While the first half is about the mad love Kundan has for Zoya (Sonam Kapoor), the second half is dominated by some unnecessary idealistic, political and social comments. And in making this transition, some innocence, a life and, most unfortunately, the plot is lost. Having said this, Ranjhanaa does excel in a few departments. The first being—acting. It doesn’t come as a surprise that National Award-winning actor Dhanush can act. But what does surprise the viewer is how he transcends all limitations—be it of language or looks–and emerges a winner. Right from the opening sequences, you start falling in love with the boy-next-door Kundan, a Tamil Brahmin settled in Benaras, and cheer and root for him when he stalks the effervescent Zoya. Sixteen slaps and a slit wrist later, the girl does give in, but things go haywire, as is expected when a Hindu boy falls in love with a Muslim girl. Her parents pack Zoya off to her aunt’s house to complete her studies. Kundan promises his lady love that he would wait for her as he chases the train she boards to Aligarh on a cycle, and he keeps his word, too.
Eight years pass and Zoya returns to her hometown. While Kundan is still the starry-eyed lover boy he was, Zoya becomes an independent and ‘confident’ JNU student and has fallen in love with another man. A senior from college and an upcoming political leader Akram (Abhay Deol) enters the scene and from this point, the script nosedives. There are too many ideas introduced into the storyline and the film ends up being something we hadn’t bargained for. It loses its light-hearted tone and turns into a dark and broody story, to add to which there are huge loopholes and gaps of logic.
But, all the while, what keeps you from losing hope in Ranjhanaa is the outstanding performance put up by Dhanush. He appears convincing both as the naughty 15-year-old as well as the scruffy 23-year-old. And, this is where the leading lady Kapoor loses out. Although she manages to make her Zoya believable, she looks too old as a 14-year-old in the first half. It is sad that Ranjhanaa also falls prey to the Bollywood cliche of a golguppa-eating, ever laughing ‘simple’ girl so much so that Kapoor ends up just laughing open-mouthedly during most of her screentime in the first half. However, she does deserve full points for looking the part. Right from her colourful skirts as a school-going girl to her kurta-jeans-jhola look in the second half, plus the minimum make-up, adds an authentic feel to the character.

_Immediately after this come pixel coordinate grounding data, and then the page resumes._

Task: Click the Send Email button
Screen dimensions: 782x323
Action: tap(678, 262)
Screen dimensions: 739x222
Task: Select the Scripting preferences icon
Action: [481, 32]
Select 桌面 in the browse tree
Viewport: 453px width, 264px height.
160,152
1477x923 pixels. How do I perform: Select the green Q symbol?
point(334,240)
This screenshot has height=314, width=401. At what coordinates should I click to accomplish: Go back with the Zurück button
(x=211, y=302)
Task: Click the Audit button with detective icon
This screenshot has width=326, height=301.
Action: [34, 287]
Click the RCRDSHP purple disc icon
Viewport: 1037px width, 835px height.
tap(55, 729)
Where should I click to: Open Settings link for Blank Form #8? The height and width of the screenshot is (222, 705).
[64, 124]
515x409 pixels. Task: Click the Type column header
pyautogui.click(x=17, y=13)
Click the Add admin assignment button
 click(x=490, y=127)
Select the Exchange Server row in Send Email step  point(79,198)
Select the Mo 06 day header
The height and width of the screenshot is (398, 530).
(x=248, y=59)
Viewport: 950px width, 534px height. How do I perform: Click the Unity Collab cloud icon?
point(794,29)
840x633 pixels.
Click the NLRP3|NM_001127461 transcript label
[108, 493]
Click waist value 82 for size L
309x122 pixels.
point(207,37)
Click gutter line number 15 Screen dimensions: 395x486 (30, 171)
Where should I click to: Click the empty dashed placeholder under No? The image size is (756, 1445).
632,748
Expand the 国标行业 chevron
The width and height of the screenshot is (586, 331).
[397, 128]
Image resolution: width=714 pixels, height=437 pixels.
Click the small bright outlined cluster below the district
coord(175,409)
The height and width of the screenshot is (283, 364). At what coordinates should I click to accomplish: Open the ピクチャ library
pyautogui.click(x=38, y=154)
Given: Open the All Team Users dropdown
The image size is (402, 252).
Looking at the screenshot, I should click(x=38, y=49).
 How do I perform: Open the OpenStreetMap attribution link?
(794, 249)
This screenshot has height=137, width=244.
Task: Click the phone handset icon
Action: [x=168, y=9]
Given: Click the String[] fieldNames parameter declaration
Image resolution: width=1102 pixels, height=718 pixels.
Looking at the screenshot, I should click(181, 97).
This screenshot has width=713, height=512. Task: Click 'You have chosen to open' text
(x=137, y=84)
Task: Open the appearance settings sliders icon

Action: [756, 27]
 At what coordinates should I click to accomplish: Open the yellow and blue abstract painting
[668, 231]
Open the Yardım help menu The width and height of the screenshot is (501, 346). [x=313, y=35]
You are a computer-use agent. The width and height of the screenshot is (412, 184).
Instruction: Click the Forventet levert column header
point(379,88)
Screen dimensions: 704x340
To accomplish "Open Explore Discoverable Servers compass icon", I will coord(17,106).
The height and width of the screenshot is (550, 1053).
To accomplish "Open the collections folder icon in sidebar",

The lead couple is supported amply by other actors like Abhay Deol, Swara Bhaskar and Mohammed Zeeshan Ayyub. All three of these actors impress with their acting prowess, but we see a lot less of them in the latter part of the film. Another reason why the film drags post-interval. A.R Rahman’s music adds life and energy to Ranjhanaa, but Rai uses up most of the music in the first half itself. He is left with some good music but no instances to fit it in in the second half, which makes some good songs like Aisa Na Dekho and Nazar Laaye being wasted. But Rai should be applauded for three things. First, for getting the Benaras feel right, thanks to his cinematographers Nataraja Subramanian and Vishal Sinha. Second, for perfect casting. And finally, for an unconventional ending that is free of clichés.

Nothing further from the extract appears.